Crossing under the Chicago Skyway to the six-way intersection of 79th, Jeffrey and South Chicago, we see the wedge-shaped, Moorish John L. Connor Fellowship Hall at the southeast corner.


Then we come upon the New Regal Theater, 1641 E. Opened in 1927, the theater hosted a who’s who of jazz, R & B and comedy acts, many of whom appear in a mural on the west wall of the building: Armstrong, Ellington, Basie, Holiday, Gillespie, Wonder and comedienne Moms Mabley. Although the theater sees little use nowadays, it did host a victory party for Obama’s election.


Tough Times Thrift Store, 1939 E. has a sign reading, “A store designed for the times.” “This whole afternoon has been a tribute to mom-and-pop stores,” James says. An airbrushed mural above a storefront at 2034 E. reads “Piece Buys Peace,” with a peace sign.

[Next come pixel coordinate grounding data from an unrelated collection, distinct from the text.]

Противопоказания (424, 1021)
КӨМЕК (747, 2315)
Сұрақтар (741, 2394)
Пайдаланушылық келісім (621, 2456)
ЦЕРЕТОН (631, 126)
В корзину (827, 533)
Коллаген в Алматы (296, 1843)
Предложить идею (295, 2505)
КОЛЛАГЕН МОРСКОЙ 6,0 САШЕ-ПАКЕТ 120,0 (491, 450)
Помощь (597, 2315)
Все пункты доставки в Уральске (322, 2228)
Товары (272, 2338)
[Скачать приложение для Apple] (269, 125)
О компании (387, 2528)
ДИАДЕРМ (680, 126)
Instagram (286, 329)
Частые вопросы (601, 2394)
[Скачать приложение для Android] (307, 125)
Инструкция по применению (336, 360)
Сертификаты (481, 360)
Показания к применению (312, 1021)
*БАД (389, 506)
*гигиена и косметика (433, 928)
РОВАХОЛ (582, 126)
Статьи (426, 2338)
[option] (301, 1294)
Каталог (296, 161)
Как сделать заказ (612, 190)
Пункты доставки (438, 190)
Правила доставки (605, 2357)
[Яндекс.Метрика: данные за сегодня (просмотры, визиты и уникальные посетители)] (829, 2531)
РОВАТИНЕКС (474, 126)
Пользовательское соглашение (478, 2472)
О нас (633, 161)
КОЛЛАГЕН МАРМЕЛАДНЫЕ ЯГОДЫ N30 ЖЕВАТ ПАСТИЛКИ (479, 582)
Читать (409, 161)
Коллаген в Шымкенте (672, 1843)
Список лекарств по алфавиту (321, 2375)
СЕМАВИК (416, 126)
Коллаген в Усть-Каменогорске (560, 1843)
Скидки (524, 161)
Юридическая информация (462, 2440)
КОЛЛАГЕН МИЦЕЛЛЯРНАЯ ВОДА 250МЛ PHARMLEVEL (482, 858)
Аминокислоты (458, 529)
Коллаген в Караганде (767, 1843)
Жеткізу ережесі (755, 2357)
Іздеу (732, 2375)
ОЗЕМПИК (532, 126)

A few blocks later a full moon becomes visible through the trees. It’s 7:30 pm and congregants are entering the Kingdom Hall of Jehovah’s Witness, 2833 E. A folk art-style mural on the side of J & J Foods, 2901 E., shows a young man lounging in a hammock, enjoying a cola.


We cross yet another set of Metra tracks and come to South Shore Drive, where a mural outside shuttered Maxwell’s Charcoal Grill, 7901 S. South Shore, features primitive renderings of a Chicago hotdog, gyros, taco, Italian Beef and fried mushrooms. Beside a nearby Gaia Movement clothing donation drop box, photos of a woman modeling underwear are scattered on the pavement.


Moonlight is glinting off the lake and crickets chirp as we make our way up the coast a few blocks to Rainbow Beach. As we pass scraggly lakeside vegetation James says, “It looks like midnight on the bayou.”

The beach house has large, futuristic awnings shaped like Eggo waffles. While my friends gaze at a gorgeous view of the skyline in the twilight, I lie on my back on a long, low wall and relax, listening to waves lapping on the shore. Our walk is complete.